Некий майор Лузгаев по-соседски захаживал к ним на огонёк. Жанна каждый раз уходила к себе, до того ей был неприятен этот майор — матерящийся, едва умещающий пузо в китель, вечно пьяный и почти всегда с расстёгнутой ширинкой. Но вот стало известно, что майор толкнул немцам цемент, поимел пол-лимона марок. Теперь Жанна не уходила, когда тот сидел у них на кухне, отзывчиво смеялась его шуточкам, что-то даже похожее на интерес к майору сквозило в её взгляде. Деньги превратили Лузгаева в достойного мужчину. Отсутствие денег превратило Аристархова в ничто. Всё это было старо как мир и одновременно ошеломляюще ново для растираемого между двумя жерновами — деньгами и их отсутствием — Аристархова.
Жанна, рванувшая в Афганистан сразу после Торопецкого медучилища, побывавшая под ракетными и артиллерийскими обстрелами, пережившая смерть двух своих (хотя кому, кроме неё, известно точное число?) мужиков, поработавшая операционной сестрой в госпиталях, подежурившая ночами возле умирающих и стонущих раненых, видевшая в жизни всё, что позволительно и непозволительно видеть женщине, вынесенная Аристарховым сквозь ущелье, в водно-золотом облаке из-под пакистанского «Миража», Жанна в Афганистане, где у неё не было ничего, где она была как евангельская птица небесная посреди смерти, сохраняла доброту, живость взгляда, искренность речи и естественность поведения, — одним словом, сохраняла человечность там, где, казалось, не может быть места человечности.
В Германии, где не было смерти, не было раненых, не было обстрелов, где у них был хоть и временный, но дом и всего было в достатке, живое, доброе лицо Жанны сделалось жестяным, взгляд погас, речь стала нервной и односложной, поведение — резким и неадекватным, — одним словом, Жанна утратила человечность там, где, казалось, ничто этой самой человечности не угрожает.
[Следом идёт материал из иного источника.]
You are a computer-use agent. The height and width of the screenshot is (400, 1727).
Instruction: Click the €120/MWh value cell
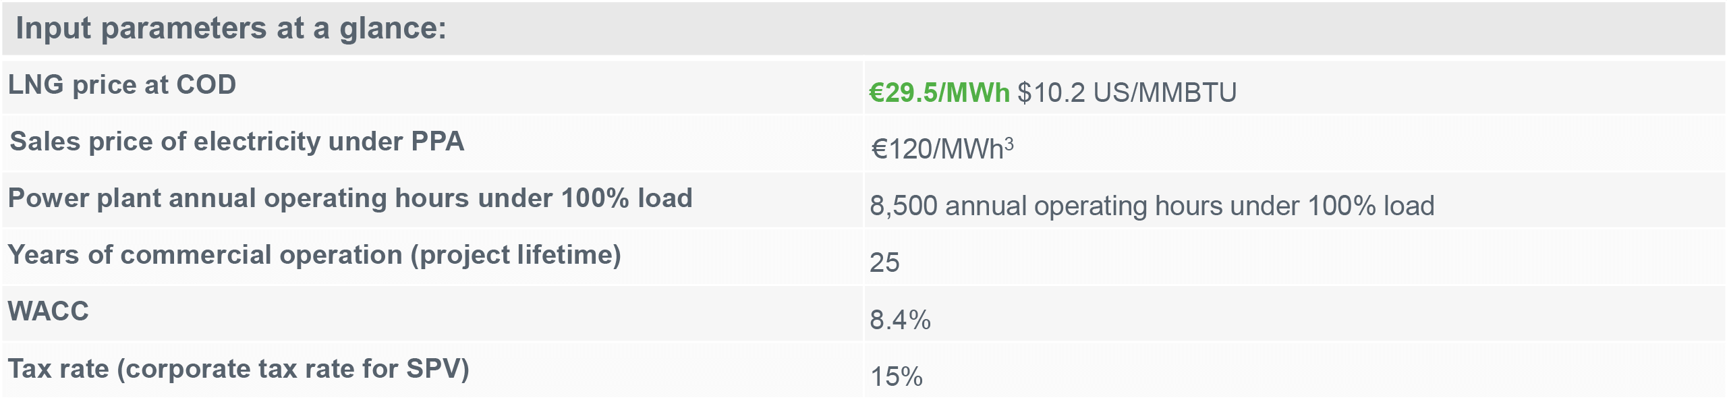click(x=936, y=149)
Только в магазинах, перед аквариумами автосалонов, где на специальных площадках медленно вращались карминные «мерседесы» и аспидные «БМВ», в меховых пассажах с тысячами шуб, как будто нанесёнными немцам «с дыма» некими северными данниками, взгляд Жанны зажигался холодно и требовательно, совсем как взгляд герра Вернера. Идея потребления, как пространства без границ, смысла и меры, горела в глазах Жанны.
— Помнишь обувные ряды в Герате? — спросил Аристархов, когда они то ли в Бремене, то ли в Касселе шагали по нескончаемому меховому пассажу.
— Ну? — коротко отозвалась Жанна, прожигая взглядом витринное стекло. Аристархову показалось, что число чёрных кружков на леопардовой шубе увеличивается от её паяльного взгляда.
— Сколько шуб… — продолжил Аристархов.
— Не вижу связи, — оборвала Жанна.
— В Герате все ходили босиком, а здесь не бывает морозов, — засмеялся Аристархов.